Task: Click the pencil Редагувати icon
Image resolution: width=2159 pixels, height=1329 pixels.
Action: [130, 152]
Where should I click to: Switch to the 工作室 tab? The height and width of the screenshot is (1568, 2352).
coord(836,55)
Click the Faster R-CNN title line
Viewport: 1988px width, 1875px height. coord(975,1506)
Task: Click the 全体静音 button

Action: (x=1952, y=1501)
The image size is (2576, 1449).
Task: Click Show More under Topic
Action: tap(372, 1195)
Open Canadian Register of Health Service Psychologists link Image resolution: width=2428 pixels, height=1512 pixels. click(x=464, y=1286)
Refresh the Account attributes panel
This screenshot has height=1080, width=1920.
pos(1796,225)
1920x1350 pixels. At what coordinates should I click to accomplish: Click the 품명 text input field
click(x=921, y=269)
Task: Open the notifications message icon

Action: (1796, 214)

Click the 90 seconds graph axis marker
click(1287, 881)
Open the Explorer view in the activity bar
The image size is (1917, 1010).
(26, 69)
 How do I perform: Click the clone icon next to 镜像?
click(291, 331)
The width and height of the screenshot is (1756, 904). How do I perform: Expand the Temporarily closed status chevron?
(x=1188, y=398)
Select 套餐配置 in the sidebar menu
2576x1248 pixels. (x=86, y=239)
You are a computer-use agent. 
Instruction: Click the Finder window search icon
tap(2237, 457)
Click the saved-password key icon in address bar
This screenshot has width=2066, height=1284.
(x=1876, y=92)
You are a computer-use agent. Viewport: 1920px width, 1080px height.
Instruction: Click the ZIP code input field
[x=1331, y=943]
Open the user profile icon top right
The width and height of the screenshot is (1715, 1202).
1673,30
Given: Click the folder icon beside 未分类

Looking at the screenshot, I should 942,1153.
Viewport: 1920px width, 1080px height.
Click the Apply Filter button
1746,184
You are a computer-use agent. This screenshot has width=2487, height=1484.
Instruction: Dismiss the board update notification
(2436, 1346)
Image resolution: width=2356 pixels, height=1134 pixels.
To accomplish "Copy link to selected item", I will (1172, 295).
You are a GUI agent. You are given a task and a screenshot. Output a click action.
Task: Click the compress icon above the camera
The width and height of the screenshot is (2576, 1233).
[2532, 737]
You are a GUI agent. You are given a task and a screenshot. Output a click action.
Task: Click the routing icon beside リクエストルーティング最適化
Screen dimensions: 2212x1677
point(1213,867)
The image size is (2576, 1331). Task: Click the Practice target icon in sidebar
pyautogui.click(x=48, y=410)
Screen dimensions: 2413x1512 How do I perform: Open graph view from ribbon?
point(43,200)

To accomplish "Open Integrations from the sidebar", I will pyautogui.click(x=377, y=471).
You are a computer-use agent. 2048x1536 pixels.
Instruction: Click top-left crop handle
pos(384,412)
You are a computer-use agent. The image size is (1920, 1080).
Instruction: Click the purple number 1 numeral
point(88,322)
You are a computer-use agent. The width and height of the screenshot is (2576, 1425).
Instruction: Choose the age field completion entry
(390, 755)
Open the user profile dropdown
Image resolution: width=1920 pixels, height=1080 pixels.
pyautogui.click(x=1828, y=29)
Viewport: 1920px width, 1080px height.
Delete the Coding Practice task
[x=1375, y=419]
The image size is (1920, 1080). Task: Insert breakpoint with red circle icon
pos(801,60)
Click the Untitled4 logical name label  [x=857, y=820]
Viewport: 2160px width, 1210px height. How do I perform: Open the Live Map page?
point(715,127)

-----

> **Task item**: Write out the records once more, precisely as they stand.

> **Task answer**:
Task: Click the pencil Редагувати icon
Image resolution: width=2159 pixels, height=1329 pixels.
Action: [130, 152]
Where should I click to: Switch to the 工作室 tab? The height and width of the screenshot is (1568, 2352).
coord(836,55)
Click the Faster R-CNN title line
Viewport: 1988px width, 1875px height. coord(975,1506)
Task: Click the 全体静音 button

Action: (x=1952, y=1501)
The image size is (2576, 1449).
Task: Click Show More under Topic
Action: tap(372, 1195)
Open Canadian Register of Health Service Psychologists link Image resolution: width=2428 pixels, height=1512 pixels. click(x=464, y=1286)
Refresh the Account attributes panel
This screenshot has height=1080, width=1920.
pos(1796,225)
1920x1350 pixels. At what coordinates should I click to accomplish: Click the 품명 text input field
click(x=921, y=269)
Task: Open the notifications message icon

Action: (1796, 214)

Click the 90 seconds graph axis marker
click(1287, 881)
Open the Explorer view in the activity bar
The image size is (1917, 1010).
(26, 69)
 How do I perform: Click the clone icon next to 镜像?
click(291, 331)
The width and height of the screenshot is (1756, 904). How do I perform: Expand the Temporarily closed status chevron?
(x=1188, y=398)
Select 套餐配置 in the sidebar menu
2576x1248 pixels. (x=86, y=239)
You are a computer-use agent. 
Instruction: Click the Finder window search icon
tap(2237, 457)
Click the saved-password key icon in address bar
This screenshot has width=2066, height=1284.
(x=1876, y=92)
You are a computer-use agent. Viewport: 1920px width, 1080px height.
Instruction: Click the ZIP code input field
[x=1331, y=943]
Open the user profile icon top right
The width and height of the screenshot is (1715, 1202).
1673,30
Given: Click the folder icon beside 未分类

Looking at the screenshot, I should 942,1153.
Viewport: 1920px width, 1080px height.
Click the Apply Filter button
1746,184
You are a computer-use agent. This screenshot has width=2487, height=1484.
Instruction: Dismiss the board update notification
(2436, 1346)
Image resolution: width=2356 pixels, height=1134 pixels.
To accomplish "Copy link to selected item", I will (1172, 295).
You are a GUI agent. You are given a task and a screenshot. Output a click action.
Task: Click the compress icon above the camera
The width and height of the screenshot is (2576, 1233).
[2532, 737]
You are a GUI agent. You are given a task and a screenshot. Output a click action.
Task: Click the routing icon beside リクエストルーティング最適化
Screen dimensions: 2212x1677
point(1213,867)
The image size is (2576, 1331). Task: Click the Practice target icon in sidebar
pyautogui.click(x=48, y=410)
Screen dimensions: 2413x1512 How do I perform: Open graph view from ribbon?
point(43,200)

To accomplish "Open Integrations from the sidebar", I will pyautogui.click(x=377, y=471).
You are a computer-use agent. 2048x1536 pixels.
Instruction: Click top-left crop handle
pos(384,412)
You are a computer-use agent. The image size is (1920, 1080).
Instruction: Click the purple number 1 numeral
point(88,322)
You are a computer-use agent. The width and height of the screenshot is (2576, 1425).
Instruction: Choose the age field completion entry
(390, 755)
Open the user profile dropdown
Image resolution: width=1920 pixels, height=1080 pixels.
pyautogui.click(x=1828, y=29)
Viewport: 1920px width, 1080px height.
Delete the Coding Practice task
[x=1375, y=419]
The image size is (1920, 1080). Task: Insert breakpoint with red circle icon
pos(801,60)
Click the Untitled4 logical name label  [x=857, y=820]
Viewport: 2160px width, 1210px height. How do I perform: Open the Live Map page?
point(715,127)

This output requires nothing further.